Coordinated Car Bombings in Amarah Kill 41

An Iraqi National Policeman walks past one of the cars damaged in the triple bombing attack in Amarah. Reuters photo.

The city of Amarah in Iraq’s Shia south was rocked by a string of coordinated car bomb attacks designed to kill civilians. At least 41 civilians were killed and over 140 wound after three car bombs were detonated in a market in Amarah. It is unclear if the attack was carried out by al Qaeda in Iraq or the Iranian-backed Special Groups terror cells. The three bombs were detonated in a manner to inflict maximum casualties. A small blast drew a crowd, and two subsequent car bombs were detonated as rescue efforts were underway. It is unclear if suicide bombers were used in the attack, and police arrested several bystanders using cell phones immediately after the strike. “The explosions in Amarah were about five minutes apart, beginning with a small blast at the entrance to the market, said Mohammed Saleh, the provincial council spokesman, elaborating on earlier accounts by police and an intelligence official,” The Associated Press reported. “Saleh said bystanders gathered to look at the aftermath of that blast, which wounded just a few people, when a second car bomb exploded.
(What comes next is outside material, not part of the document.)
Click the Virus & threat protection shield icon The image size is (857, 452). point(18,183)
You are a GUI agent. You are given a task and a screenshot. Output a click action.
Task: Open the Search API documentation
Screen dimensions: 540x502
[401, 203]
The third car blew up nearby as the crowd began to flee, he said.” The chief of police in Amarah was fired immediately as he ignored requests to secure the markets. “There was not a single police car in the street at the time of the explosion,” Saleh told the Associated Press . “The provincial council complained many times to the police chief about the lack of security measures in the city, but he would not listen.” The attack certainly fits the profile of an al Qaeda bombing: multiple, coordinated bombings against a Shia target designed to incite sectarian violence. Al Qaeda has conducted numerous attacks of this nature in Baghdad and Shia cities and towns in central Iraq. While al Qaeda is seeking new safe havens since it lost control of the central regions of Iraq, Amarah would be a difficult place for al Qaeda to reestablish a base and conduct a sophisticate attack.

Amarah is a Shia stronghold, with a strong presence of the Badr Corps, which supports the Iraqi government and fills the security posts in the city. The Mahdi Army also has a strong presence in the city, and has clashed with the security forces in the past. Iran’s Qods Force also uses Amarah as a command and control hub for its forward operations in southern Iraq. The Ramazan Corps, the Qods Force command assigned to direct operations inside Iraq, supports the Special Groups terror cells, which conducts attacks against Coalition and Iraqi security forces, as well as civilian and governmental targets. The Special Groups recently attacked Shia civilians, using the same tactics as al Qaeda in Iraq. On November 24, the Special Groups bombed a busy pet market in Baghdad. The Special Groups used a “ball-bearing laden bomb” to simulate an al Qaeda in Iraq attack in order to increase Shia dependency on militias, Iraqi and US forces learned after capturing members of the network behind the attack. “Based on subsequent confessions, forensics and other intelligence, the bombing was the work of an Iranian-backed special group cell operating here in Baghdad,” Rear Admiral Gregory Smith, the Deputy Spokesman for Multinational Corps Iraq said in a press briefing on November 25. “The group’s purpose was to make it appear al-Qaeda in Iraq was responsible for the attack. Despite killing innocent Shia and Sunni, the special groups aim was to demonstrate to Baghdadis the need for militia groups to continue providing for their security.”